◆ **Texte fourni**:

────────────────────

Des alertes automatiques pour faire sortir les déneigeuses. Un suivi en temps réel du niveau d’eau sous les ponts. Des mesures horaires de l’humidité dans les champs, de la température des vaches et de la moulée des mangeoires. Alors qu’on parle depuis plusieurs années déjà de l’internet des objets, une révolution se pointe à l’extérieur de la maison grâce à l’internet des infrastructures.

Des piles durables

Une technologie française promet de faciliter la multiplication des capteurs dans notre environnement. Et ce, à faible coût. Quand on enterre un capteur intelligent dans un champ ou dans une route, il faut qu’il puisse durer plusieurs années. C’est l’un des principaux avantages de LoRa, abréviation de long range (longue portée). « LoRa fait partie d’un ensemble de technologies sans fil longue distance où il y a très peu de consommation d’énergie, explique Kim Khoa Nguyen, ingénieur électrique à l’École de technologie supérieure. On a très peu de bande passante, donc on ne peut pas transmettre de la vidéo, par exemple. Mais pour des données ponctuelles, c’est très efficace. » Une jeune entreprise, X-Telia, s’est lancée dans le marché et a recruté depuis deux ans plus de 70 clients, surtout des municipalités, mais aussi des coopératives agricoles.

« Il y a eu des déploiements par le passé, mais il y avait toujours des problèmes de compatibilité des capteurs, dit Éric Bourbeau, président fondateur de X-Telia. Avec LoRa, on a des milliers de capteurs différents qui fonctionnent avec les mêmes antennes. Seulement dans notre liste, on en a une centaine. Comme c’est dans le spectre public, il y a beaucoup de flexibilité. » Brunilde Sansò, ingénieure électrique à Polytechnique, confirme que « mettre en place une infrastructure LoRa coûte beaucoup moins cher que de mettre en place une infrastructure cellulaire ».

────────────────────

◆ **Entrées fournies**:
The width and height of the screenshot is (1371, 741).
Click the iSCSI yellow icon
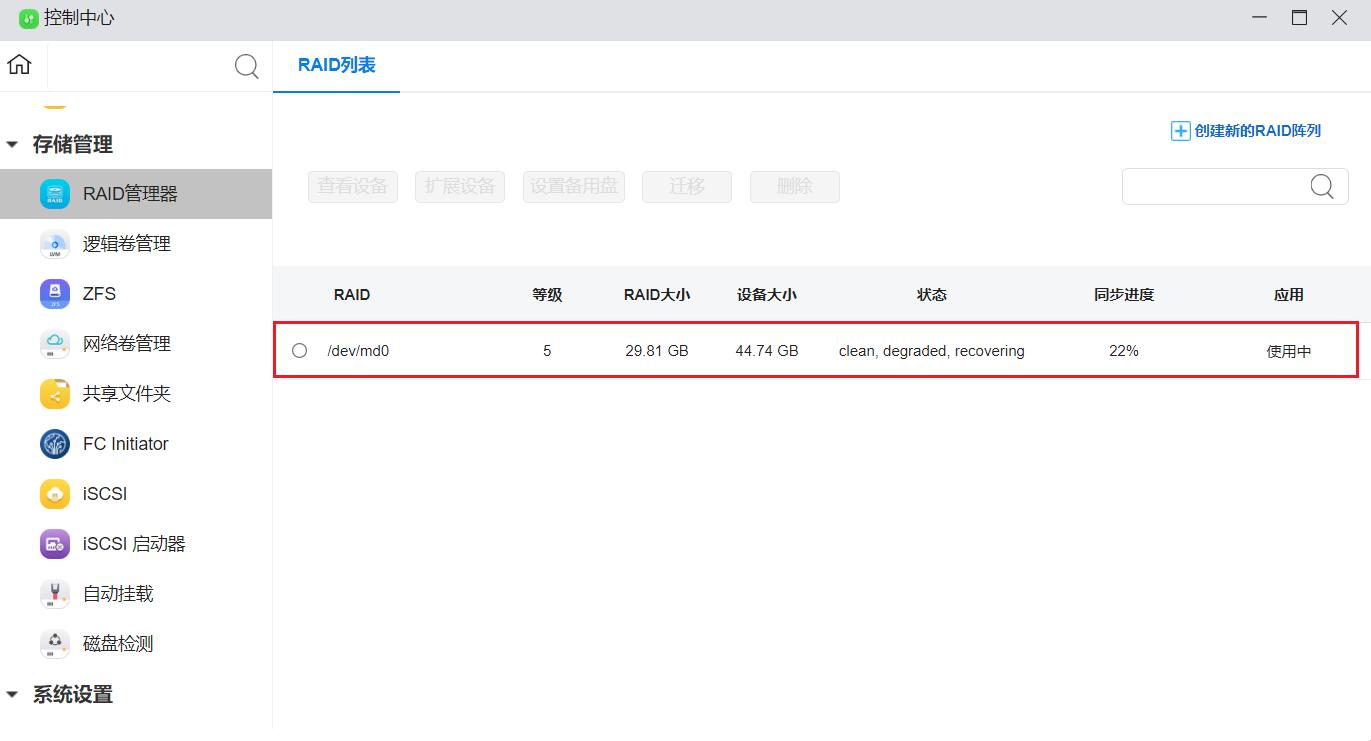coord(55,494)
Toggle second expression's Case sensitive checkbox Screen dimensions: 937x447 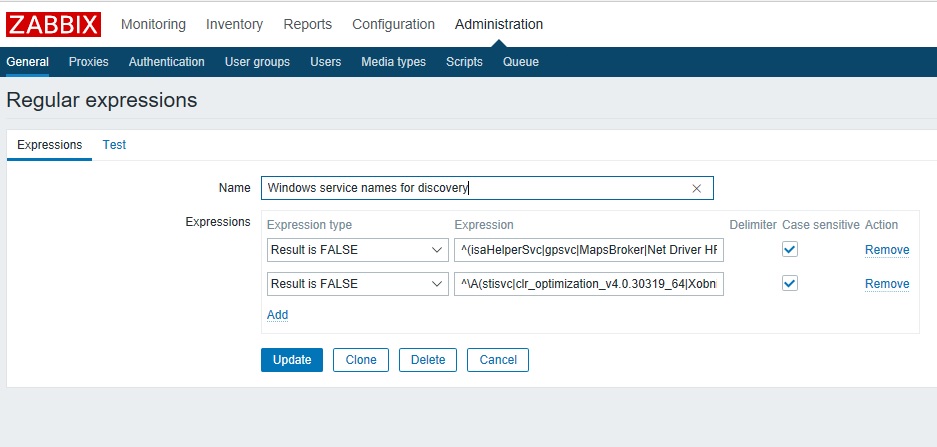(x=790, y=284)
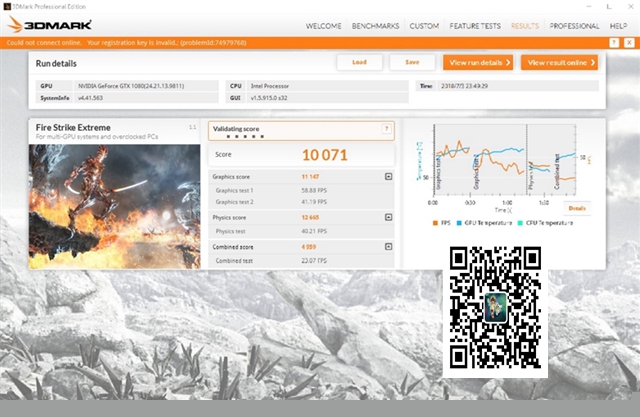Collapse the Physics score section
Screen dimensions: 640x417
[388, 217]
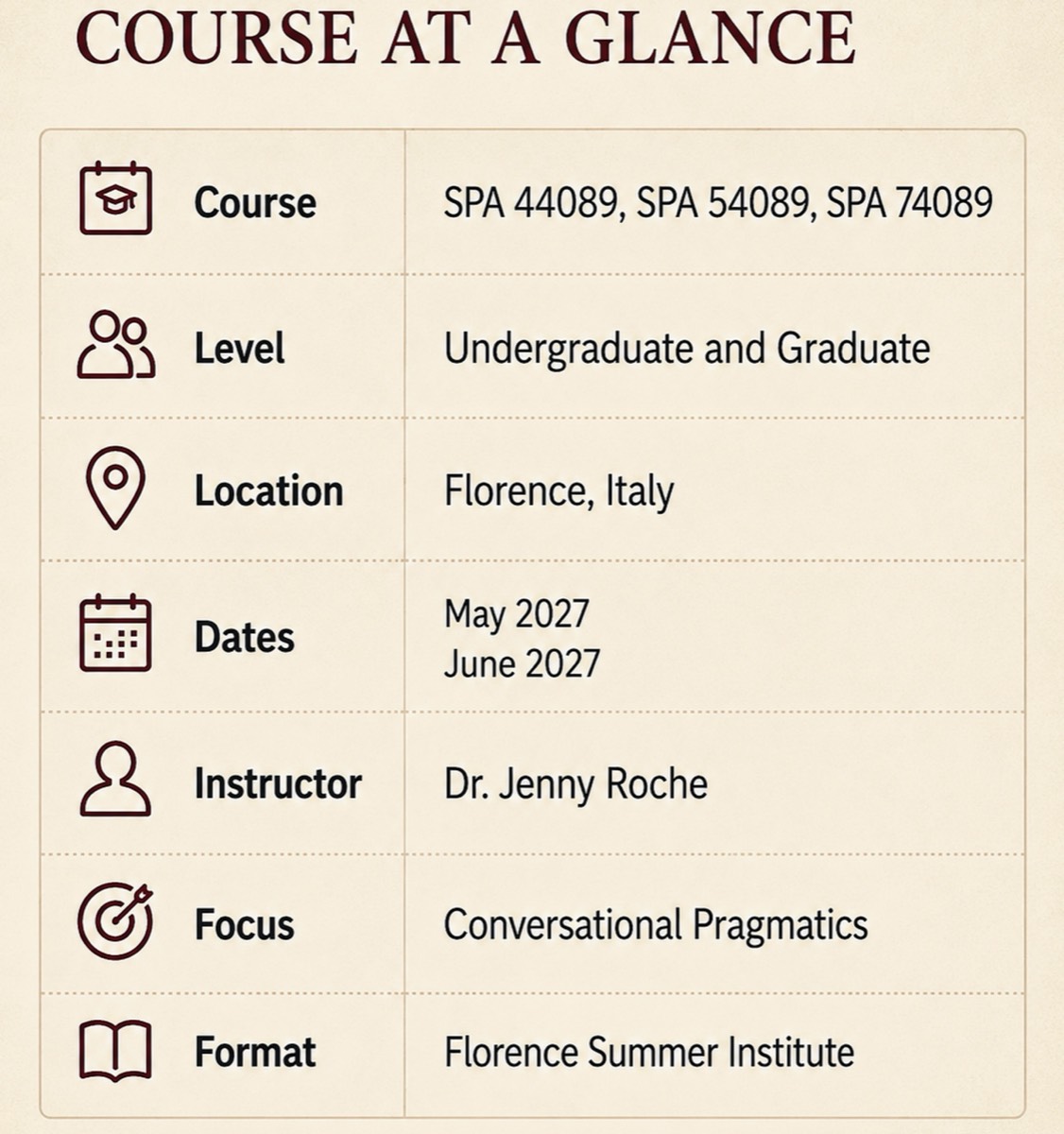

────────────────────

◆ **Consignes**:
**a)** D'après l'article sur l'internet des infrastructures, combien de clients la jeune entreprise X-Telia a-t-elle recrutés depuis deux ans ?
**b)** Rédigez la suite de l'article sur l'internet des infrastructures, en reprenant après sa dernière phrase.

◆ **Réponses**:
**a)** Plus de 70 clients, surtout des municipalités, mais aussi des coopératives agricoles.

**b)**
PHOTO FOURNIE PAR X-TELIA

Installation d’une antenne sur le toit d’un gymnase à Terrebonne. Sur la photo, Martin Jodoin de X-Telia.

Vaches et silos

L’été dernier, trois fermes laitières de la Coop Unifrontières ont participé à un projet pilote d’évaluation de la température interne des vaches avec X-Telia. « L’objectif était de voir la meilleure méthode de ventilation, explique Dominic Bélanger, directeur des ventes du secteur des ruminants à la Coop. Quand une vache a trop chaud, elle est moins productive. Le capteur lit la température et compense la consommation d’eau des vaches. Et sa pile dure quatre ans. On va étendre le projet à d’autres fermes. » D’autres clients de X-Telia ont installé des capteurs d’humidité dans leurs champs et de niveau de grain dans les mangeoires et les silos.

Eau et neige

Cet hiver, pour la première fois, le contremaître responsable du déneigement à Plessisville n’aura pas à se lever à 2 h pour décider s’il faut envoyer les déneigeuses municipales sur les routes. « On a installé à différents endroits dans les rues des capteurs qui vont évaluer la quantité de neige », explique André Desjardins, directeur général de Plessisville. Cette ville située entre Québec et Victoriaville a fait affaire avec X-Telia parce que le coût était moins élevé qu’avec les technologies cellulaires. « Ça va envoyer une alerte au-delà d’un certain seuil, notre responsable n’aura plus besoin d’interrompre sa nuit pour rien. »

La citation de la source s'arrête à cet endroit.